Fabian Schmidt26 September 2012

Robot pintar dan otonom kini semakin sering dikerahkan untuk tugas-tugas yang bagi manusia amat berbahaya. Misalnya membersihkan ranjau, bocoran bahan kimia atau pada kecelakaan atom.

https://p.dw.com/p/16Edl
Foto: DW/Fabian Schmidt

Robot-robot pintar dengan kemampuan dan bentuk amat beragam, untuk menangani kawasan atau kondisi berbahaya ditunjukkan dalam kompetisi robot M-ELROB di Swiss yang digelar baru-baru ini. Robot-robot semacam itu mengikuti kompetisi untuk tugas yang berbeda-beda dan harus menunjukkan kehandalannya.
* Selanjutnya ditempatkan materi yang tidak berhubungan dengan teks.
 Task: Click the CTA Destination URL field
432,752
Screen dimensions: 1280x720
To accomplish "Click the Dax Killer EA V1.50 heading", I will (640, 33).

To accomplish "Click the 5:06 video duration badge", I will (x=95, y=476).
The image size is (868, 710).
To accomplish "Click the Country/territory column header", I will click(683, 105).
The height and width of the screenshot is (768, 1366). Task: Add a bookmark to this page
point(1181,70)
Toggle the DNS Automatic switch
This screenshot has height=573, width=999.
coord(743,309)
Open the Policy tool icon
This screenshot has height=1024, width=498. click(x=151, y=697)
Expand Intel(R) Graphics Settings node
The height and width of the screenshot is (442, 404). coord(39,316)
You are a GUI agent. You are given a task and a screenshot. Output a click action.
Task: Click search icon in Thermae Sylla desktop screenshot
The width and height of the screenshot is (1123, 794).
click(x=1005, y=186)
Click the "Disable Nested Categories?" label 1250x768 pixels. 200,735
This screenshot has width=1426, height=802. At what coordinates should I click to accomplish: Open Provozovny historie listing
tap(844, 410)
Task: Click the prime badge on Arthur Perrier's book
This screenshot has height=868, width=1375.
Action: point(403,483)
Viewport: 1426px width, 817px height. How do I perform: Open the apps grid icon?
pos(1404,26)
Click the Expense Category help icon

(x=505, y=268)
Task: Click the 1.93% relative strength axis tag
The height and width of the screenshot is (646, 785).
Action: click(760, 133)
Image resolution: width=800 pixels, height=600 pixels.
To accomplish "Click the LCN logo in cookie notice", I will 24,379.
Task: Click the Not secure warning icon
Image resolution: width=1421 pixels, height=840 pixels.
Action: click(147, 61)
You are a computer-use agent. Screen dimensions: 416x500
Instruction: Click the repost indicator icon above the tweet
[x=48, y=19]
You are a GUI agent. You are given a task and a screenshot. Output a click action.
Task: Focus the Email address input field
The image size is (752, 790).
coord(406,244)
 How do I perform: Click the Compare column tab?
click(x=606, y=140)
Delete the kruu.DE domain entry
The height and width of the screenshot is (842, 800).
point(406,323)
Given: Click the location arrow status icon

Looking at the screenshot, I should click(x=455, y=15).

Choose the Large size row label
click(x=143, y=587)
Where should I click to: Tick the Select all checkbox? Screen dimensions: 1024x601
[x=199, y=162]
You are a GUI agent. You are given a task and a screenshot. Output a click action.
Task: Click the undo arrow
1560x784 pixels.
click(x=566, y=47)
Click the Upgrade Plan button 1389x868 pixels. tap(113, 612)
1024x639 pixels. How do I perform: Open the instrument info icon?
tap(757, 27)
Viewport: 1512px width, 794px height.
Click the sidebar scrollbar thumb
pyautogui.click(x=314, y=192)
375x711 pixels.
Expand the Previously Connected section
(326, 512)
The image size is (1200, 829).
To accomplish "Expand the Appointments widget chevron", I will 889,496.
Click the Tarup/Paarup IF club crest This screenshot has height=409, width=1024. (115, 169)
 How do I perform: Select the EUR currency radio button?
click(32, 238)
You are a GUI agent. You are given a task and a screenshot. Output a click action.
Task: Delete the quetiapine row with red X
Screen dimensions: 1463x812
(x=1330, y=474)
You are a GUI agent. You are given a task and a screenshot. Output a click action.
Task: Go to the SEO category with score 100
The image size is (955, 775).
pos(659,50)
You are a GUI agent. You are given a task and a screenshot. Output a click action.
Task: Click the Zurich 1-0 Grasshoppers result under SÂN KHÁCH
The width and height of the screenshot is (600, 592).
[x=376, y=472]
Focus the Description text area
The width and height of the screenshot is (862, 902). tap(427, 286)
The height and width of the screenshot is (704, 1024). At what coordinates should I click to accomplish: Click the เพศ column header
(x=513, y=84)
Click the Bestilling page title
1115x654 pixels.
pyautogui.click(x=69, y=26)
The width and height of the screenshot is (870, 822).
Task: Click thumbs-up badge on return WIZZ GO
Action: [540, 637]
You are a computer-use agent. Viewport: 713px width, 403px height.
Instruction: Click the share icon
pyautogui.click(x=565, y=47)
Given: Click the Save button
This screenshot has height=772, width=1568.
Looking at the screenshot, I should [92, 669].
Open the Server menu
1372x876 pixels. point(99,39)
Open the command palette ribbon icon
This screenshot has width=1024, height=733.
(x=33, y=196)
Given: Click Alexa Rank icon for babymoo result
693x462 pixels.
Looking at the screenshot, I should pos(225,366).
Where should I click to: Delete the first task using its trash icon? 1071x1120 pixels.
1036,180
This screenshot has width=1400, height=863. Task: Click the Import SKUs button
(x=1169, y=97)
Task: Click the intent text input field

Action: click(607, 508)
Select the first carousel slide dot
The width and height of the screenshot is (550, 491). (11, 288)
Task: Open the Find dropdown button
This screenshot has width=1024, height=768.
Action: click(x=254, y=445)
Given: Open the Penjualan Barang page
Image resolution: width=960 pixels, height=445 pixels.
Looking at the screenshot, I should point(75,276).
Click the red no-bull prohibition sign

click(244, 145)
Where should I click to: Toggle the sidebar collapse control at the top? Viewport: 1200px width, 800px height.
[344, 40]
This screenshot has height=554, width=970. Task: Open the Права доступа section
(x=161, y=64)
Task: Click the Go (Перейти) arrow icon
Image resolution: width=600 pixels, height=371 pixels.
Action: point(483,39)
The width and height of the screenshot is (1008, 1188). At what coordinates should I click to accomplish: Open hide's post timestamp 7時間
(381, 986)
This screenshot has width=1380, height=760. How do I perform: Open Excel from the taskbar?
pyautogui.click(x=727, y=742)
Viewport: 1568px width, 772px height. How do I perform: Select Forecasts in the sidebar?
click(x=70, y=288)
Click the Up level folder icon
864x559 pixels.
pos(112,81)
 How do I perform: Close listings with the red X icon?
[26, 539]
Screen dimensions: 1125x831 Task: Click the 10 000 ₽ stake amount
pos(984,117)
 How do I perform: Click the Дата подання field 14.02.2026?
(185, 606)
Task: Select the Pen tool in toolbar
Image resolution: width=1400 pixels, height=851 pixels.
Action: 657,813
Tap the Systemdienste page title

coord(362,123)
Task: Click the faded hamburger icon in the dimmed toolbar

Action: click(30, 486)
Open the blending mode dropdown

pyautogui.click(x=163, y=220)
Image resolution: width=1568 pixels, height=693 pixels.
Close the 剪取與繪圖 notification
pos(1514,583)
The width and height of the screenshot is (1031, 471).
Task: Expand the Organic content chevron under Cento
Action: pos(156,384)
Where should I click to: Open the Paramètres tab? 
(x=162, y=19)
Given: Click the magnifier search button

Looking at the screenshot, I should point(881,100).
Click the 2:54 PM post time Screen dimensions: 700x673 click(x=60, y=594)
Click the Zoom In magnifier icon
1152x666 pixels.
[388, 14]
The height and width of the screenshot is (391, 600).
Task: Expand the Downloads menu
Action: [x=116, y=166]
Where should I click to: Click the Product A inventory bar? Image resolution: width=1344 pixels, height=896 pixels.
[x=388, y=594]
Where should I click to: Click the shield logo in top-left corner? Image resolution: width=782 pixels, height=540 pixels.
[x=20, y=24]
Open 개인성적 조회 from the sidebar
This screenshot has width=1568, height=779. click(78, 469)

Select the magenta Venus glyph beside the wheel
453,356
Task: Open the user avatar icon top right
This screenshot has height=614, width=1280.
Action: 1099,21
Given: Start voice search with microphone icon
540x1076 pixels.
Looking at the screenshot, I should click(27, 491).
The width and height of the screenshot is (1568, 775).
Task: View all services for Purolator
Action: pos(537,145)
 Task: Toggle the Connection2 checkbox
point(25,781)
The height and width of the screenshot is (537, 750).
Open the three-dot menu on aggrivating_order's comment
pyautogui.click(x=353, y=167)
Misalnya saja, sebuah mobil VW Touareg yang dipenuhi perlengkapan teknik berupa sensor kamera, scanner laser dan komputer, ikut dalam kompetisi yang disebut skenario keledai. Mobil canggih tanpa pengemudi itu dirancang oleh Thorsten Lüttel, insinyur sistem otonom di cabang dirgantara dan antariksa pada akademi angkatan bersenjata Jerman di München.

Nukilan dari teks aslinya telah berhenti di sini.